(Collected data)
###

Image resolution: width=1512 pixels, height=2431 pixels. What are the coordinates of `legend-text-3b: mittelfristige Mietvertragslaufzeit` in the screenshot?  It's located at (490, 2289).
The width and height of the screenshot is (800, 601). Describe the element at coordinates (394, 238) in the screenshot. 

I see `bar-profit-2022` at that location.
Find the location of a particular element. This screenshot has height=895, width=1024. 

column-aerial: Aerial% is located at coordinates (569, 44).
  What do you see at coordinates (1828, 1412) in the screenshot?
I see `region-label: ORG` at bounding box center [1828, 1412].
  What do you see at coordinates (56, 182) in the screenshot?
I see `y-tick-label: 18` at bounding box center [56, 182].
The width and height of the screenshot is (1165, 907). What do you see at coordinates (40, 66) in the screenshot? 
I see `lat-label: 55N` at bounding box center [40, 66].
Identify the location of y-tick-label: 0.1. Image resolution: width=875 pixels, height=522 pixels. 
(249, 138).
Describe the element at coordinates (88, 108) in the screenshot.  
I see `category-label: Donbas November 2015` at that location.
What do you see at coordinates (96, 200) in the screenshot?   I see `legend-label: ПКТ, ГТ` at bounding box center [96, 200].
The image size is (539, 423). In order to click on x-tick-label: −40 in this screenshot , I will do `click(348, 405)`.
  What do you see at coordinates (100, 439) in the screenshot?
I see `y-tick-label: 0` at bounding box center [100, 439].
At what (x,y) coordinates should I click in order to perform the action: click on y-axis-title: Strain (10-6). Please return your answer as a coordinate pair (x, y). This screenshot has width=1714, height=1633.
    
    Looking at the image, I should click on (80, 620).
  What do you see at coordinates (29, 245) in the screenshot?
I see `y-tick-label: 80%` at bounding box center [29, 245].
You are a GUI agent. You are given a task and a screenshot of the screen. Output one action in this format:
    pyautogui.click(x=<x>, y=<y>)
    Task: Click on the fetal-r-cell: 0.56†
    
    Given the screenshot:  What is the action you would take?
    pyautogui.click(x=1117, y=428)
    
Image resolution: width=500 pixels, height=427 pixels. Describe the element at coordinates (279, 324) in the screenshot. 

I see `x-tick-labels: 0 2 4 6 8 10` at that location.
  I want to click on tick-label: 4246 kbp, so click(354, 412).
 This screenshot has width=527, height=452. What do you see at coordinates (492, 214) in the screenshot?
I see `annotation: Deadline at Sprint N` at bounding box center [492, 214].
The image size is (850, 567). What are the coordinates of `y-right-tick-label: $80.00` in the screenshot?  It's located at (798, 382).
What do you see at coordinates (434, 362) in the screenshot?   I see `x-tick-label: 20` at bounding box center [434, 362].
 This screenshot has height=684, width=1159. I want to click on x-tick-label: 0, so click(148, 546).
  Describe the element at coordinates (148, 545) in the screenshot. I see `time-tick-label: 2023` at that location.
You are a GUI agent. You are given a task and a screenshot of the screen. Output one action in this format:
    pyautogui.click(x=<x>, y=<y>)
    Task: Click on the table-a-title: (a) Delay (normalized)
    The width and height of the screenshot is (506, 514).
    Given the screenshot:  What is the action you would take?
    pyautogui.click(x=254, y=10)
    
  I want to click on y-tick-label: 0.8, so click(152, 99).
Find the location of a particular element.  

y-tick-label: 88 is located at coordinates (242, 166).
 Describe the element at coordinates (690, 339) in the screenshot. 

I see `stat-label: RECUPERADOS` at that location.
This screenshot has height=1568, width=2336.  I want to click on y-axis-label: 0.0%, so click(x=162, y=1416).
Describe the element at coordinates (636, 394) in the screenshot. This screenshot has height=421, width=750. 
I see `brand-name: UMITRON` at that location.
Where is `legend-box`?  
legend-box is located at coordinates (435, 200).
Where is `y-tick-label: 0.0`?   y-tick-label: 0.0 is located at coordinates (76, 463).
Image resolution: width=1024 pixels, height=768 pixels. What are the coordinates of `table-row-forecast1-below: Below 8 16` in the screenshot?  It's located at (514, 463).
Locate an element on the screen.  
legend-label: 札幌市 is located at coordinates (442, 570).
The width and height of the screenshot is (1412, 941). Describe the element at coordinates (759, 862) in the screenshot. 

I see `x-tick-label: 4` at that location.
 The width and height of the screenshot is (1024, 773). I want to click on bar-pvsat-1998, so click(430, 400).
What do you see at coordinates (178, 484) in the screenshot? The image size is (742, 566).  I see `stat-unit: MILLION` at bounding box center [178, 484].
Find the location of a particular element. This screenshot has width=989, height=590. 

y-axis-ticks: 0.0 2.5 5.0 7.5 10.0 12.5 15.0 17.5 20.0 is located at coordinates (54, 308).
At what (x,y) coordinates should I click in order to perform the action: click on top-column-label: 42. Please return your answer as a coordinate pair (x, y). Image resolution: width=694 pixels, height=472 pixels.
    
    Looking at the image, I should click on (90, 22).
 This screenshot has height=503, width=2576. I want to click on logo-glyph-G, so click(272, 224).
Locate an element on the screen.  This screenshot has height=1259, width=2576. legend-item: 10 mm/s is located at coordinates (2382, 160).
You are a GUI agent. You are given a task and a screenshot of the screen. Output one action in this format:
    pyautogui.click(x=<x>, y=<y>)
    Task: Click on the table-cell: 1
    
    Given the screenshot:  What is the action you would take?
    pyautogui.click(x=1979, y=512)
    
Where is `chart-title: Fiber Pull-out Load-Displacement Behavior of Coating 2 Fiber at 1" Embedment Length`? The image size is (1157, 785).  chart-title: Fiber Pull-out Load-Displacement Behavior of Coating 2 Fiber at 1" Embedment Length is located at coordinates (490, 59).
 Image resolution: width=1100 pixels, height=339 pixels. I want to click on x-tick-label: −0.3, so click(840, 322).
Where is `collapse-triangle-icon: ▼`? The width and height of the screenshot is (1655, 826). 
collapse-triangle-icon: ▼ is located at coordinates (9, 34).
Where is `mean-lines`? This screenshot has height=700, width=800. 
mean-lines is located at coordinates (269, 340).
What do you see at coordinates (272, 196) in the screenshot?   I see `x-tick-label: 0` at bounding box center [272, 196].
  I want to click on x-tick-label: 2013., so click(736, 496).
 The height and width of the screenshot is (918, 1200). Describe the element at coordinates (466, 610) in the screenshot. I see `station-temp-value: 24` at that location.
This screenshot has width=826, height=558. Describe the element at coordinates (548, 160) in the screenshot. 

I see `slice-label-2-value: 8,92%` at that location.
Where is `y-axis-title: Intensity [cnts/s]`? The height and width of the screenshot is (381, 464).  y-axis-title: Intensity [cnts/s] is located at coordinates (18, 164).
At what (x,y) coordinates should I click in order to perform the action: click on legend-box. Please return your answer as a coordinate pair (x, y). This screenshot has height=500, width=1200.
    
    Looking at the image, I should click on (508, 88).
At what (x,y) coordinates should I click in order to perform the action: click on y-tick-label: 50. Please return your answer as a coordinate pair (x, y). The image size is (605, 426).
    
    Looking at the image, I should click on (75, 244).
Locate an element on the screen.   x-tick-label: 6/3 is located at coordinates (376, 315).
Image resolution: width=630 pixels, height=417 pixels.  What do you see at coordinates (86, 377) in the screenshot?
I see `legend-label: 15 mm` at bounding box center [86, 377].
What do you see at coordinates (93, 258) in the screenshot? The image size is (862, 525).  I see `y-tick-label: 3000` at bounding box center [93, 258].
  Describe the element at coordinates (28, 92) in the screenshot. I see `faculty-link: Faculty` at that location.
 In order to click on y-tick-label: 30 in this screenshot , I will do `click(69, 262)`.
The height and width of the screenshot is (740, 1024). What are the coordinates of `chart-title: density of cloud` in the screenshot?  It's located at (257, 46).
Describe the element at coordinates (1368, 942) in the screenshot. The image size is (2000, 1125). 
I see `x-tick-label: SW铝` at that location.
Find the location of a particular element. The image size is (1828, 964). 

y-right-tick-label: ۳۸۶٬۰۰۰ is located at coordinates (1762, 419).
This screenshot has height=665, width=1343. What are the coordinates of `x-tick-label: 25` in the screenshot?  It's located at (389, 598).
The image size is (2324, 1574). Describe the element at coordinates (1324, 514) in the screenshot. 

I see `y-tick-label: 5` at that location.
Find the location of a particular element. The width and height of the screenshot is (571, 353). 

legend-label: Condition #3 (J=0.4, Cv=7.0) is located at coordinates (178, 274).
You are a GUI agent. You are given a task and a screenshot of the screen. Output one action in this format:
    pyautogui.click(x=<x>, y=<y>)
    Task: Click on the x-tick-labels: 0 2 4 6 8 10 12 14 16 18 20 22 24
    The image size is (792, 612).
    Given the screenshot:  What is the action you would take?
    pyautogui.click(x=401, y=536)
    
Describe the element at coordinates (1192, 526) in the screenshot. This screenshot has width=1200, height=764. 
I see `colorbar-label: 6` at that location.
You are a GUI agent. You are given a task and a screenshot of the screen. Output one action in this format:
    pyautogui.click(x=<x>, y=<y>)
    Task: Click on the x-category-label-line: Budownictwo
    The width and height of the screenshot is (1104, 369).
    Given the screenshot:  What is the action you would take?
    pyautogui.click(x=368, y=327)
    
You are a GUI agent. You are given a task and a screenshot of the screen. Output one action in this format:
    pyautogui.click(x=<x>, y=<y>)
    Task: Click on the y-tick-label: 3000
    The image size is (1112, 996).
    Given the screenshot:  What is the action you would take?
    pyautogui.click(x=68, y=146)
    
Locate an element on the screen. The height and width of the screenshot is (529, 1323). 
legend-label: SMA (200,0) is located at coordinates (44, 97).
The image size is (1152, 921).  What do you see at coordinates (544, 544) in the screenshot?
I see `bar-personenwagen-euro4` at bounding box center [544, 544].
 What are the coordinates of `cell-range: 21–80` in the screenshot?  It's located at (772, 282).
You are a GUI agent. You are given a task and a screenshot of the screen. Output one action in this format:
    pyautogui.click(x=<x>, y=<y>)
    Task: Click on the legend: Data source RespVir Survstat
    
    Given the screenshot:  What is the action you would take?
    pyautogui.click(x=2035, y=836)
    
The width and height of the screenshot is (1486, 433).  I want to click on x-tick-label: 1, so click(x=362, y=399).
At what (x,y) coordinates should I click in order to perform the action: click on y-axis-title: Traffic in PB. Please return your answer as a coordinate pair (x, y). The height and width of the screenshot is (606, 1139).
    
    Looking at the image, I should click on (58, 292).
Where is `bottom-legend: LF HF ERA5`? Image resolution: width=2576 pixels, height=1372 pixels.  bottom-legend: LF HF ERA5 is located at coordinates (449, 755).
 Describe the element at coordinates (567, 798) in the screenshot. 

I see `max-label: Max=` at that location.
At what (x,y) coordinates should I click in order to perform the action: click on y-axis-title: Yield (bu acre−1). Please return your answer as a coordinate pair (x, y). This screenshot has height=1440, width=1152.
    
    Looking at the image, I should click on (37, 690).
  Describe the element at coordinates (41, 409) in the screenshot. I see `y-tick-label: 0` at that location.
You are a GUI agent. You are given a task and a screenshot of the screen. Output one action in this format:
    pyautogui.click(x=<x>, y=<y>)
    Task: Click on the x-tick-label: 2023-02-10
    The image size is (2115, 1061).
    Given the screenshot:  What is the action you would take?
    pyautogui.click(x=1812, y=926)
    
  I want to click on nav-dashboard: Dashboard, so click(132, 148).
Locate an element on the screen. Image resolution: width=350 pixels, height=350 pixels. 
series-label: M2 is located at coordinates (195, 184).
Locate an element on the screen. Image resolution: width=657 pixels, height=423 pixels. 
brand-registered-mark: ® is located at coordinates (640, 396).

###

PROBLEM REQUIREMENTS:
Repeat exactly the lines from the one containing "has height=500, width=1200." through the one containing "Looking at the image, I should click on (75, 244).", including both of those lines.

RESPONSE FOR THIS EXERCISE:
At what (x,y) coordinates should I click in order to perform the action: click on legend-box. Please return your answer as a coordinate pair (x, y). This screenshot has height=500, width=1200.
    
    Looking at the image, I should click on (508, 88).
At what (x,y) coordinates should I click in order to perform the action: click on y-tick-label: 50. Please return your answer as a coordinate pair (x, y). The image size is (605, 426).
    
    Looking at the image, I should click on (75, 244).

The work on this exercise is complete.